発災34日目、8月9日木曜日の朝一に私の部屋の電話が鳴りました。電話の向こうは、生活用水供給拠点の運営をしてくれている三宮水産課長です。その生活用水の需要がほとんど無くなっている状況から、全ての拠点を閉鎖してはどうかとの打診でした。
確かに両地域で通水を開始してからは、飲用の安全宣言は出せないものの関係者の尽力で何とか安定的な送配水が行えています。また、配水量にもまだ余裕があります。必要になれば供給拠点を迅速に再開設するとの三宮課長の申し出も考慮し、私は同意しました。現場の声を重視する私は、通常はそれを任せている仁村給水課長へまず確認するのですが、この件については事後確認で問題無いと判断したのです。
さて、この電話を終えて間もない9時過ぎ、今度は市長からの電話です。告森川からの水道用水取水増量について鬼北町内の水利権者からの同意が取れたと、その仲介を行ってくれている同町々長から電話連絡があったそうなのです。そのため市長は自ら地元へ挨拶へ出向かうことを考えているのでした。ただ、その前に私の考えを確認するためわざわざ電話を入れてくれたのです。
仮に代替浄水施設からの水が検査に合格しても、何が起きるか分かりません。そのため私は市長へ一任しました。

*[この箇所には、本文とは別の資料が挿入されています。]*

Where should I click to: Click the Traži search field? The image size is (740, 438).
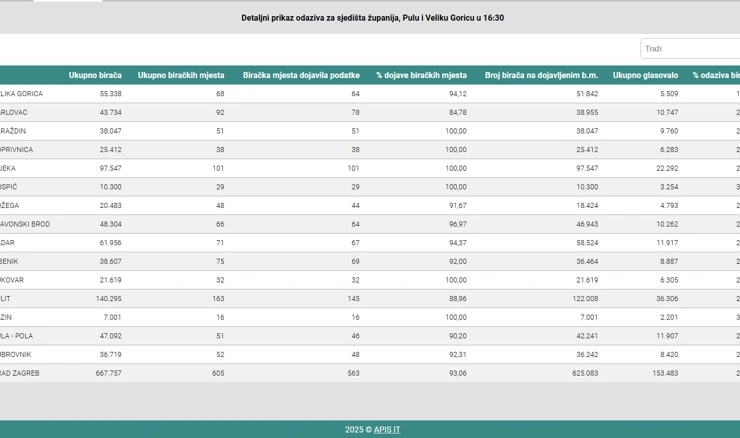pyautogui.click(x=690, y=49)
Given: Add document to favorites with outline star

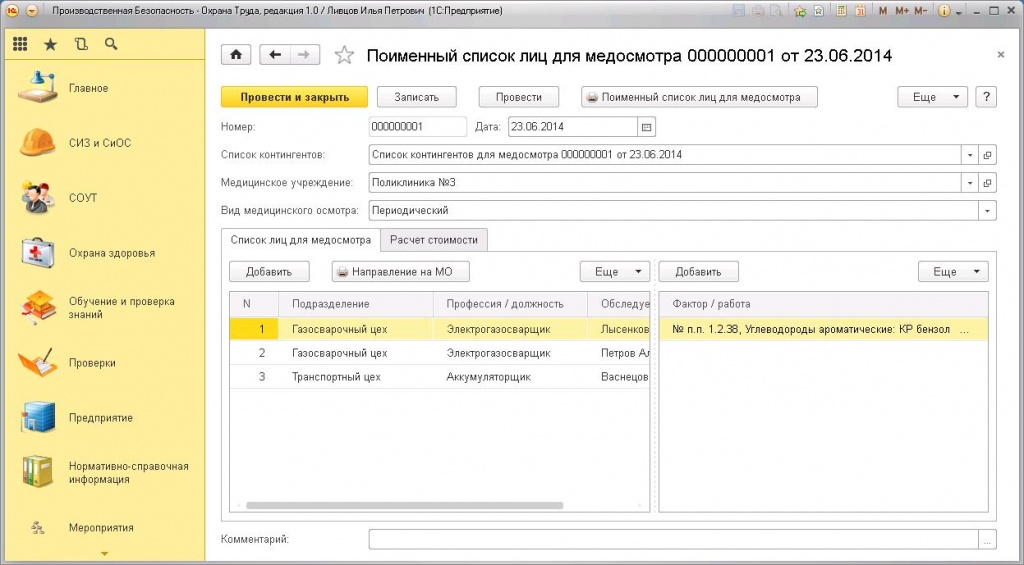Looking at the screenshot, I should [x=344, y=56].
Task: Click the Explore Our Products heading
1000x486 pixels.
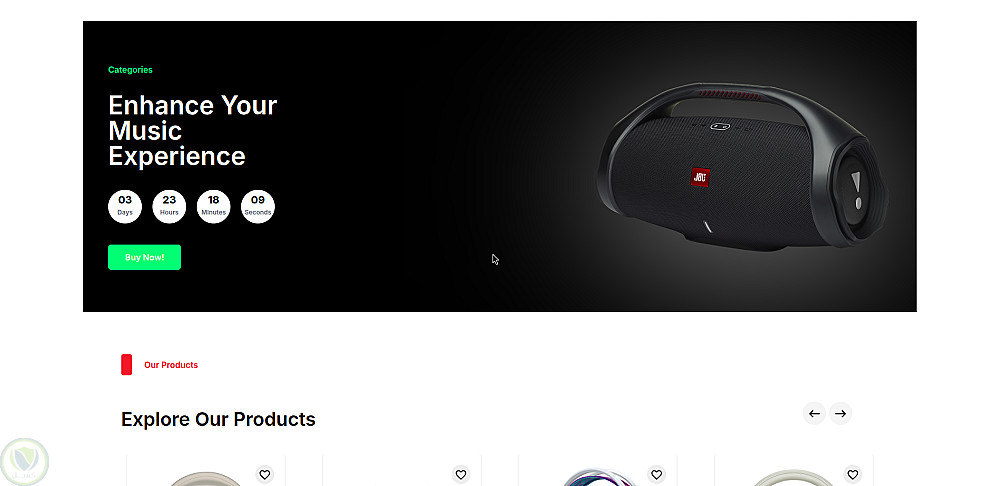Action: coord(218,419)
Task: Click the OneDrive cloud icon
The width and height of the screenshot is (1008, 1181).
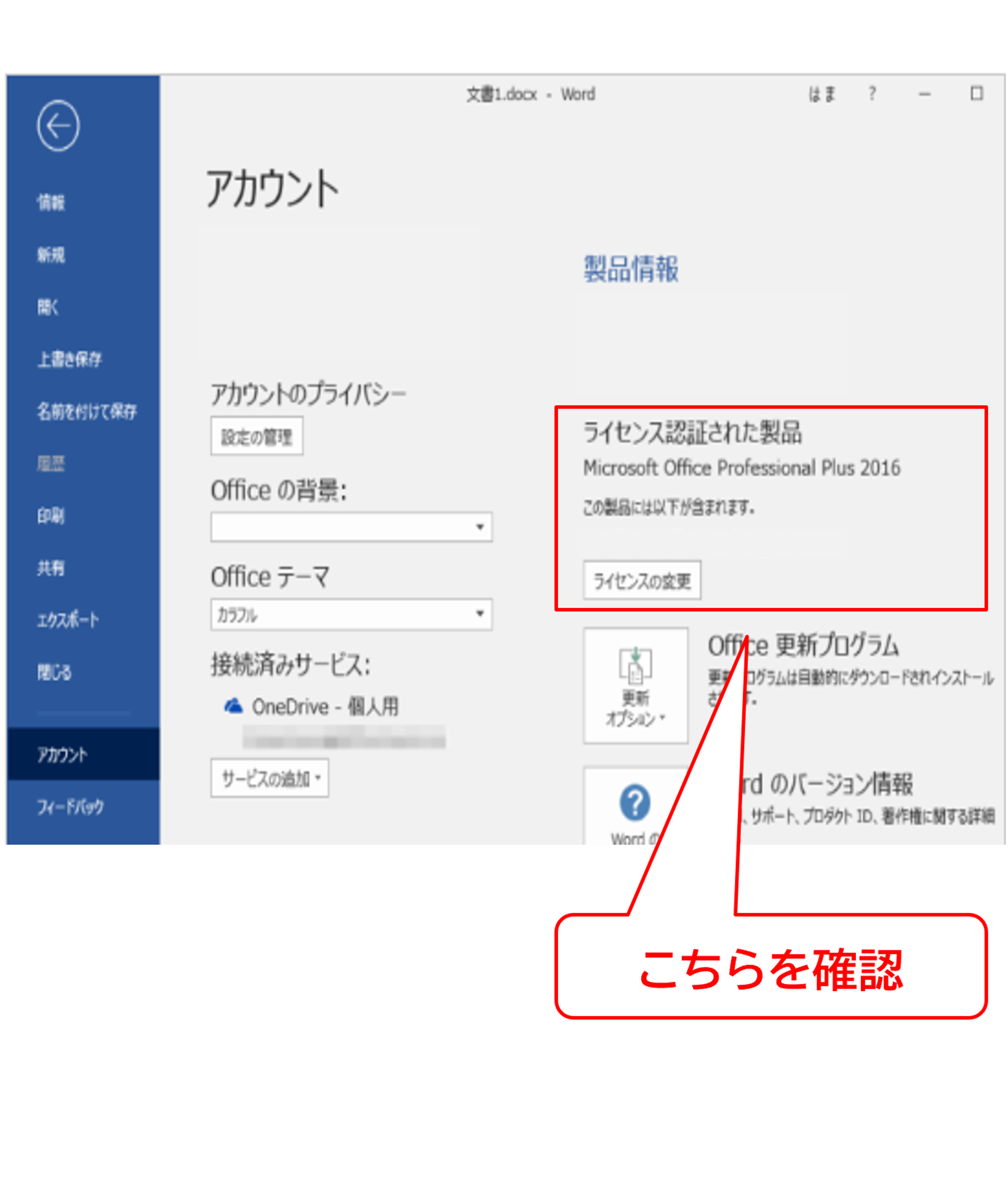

なお融通の通水開始は、こののちの諸事情により、結局8月16日にずれ込むこととなりました。そして融通対象地域への周知方法やその日時についての詰めも急いでいたのでしたが、融通元・融通先各所の給水栓で状況を確認しながら慎重に通水作業を進めていたにもかかわらず、翌17日、融通元となる音地配水区内の一部で水圧の低下が発生し、逆に断水発生の可能性が高くなってきたことから、作業を断念せざるを得なくなったのでした。7月20日から多くの労力を割き、また広範囲に及んだ水利関係者の協力もあって実現したこの作業は、わずか1日でその終わりを迎えたのです。
残念な思いとともに別の感情も湧いたのでしたが、自治体トップの2人が直接動くなど、可能性を追求したからこそ見えた結果です。〝無駄〟の文字はあてはまりません。この経験は、いずれどこかで何かの役に立ってくれることでしょう。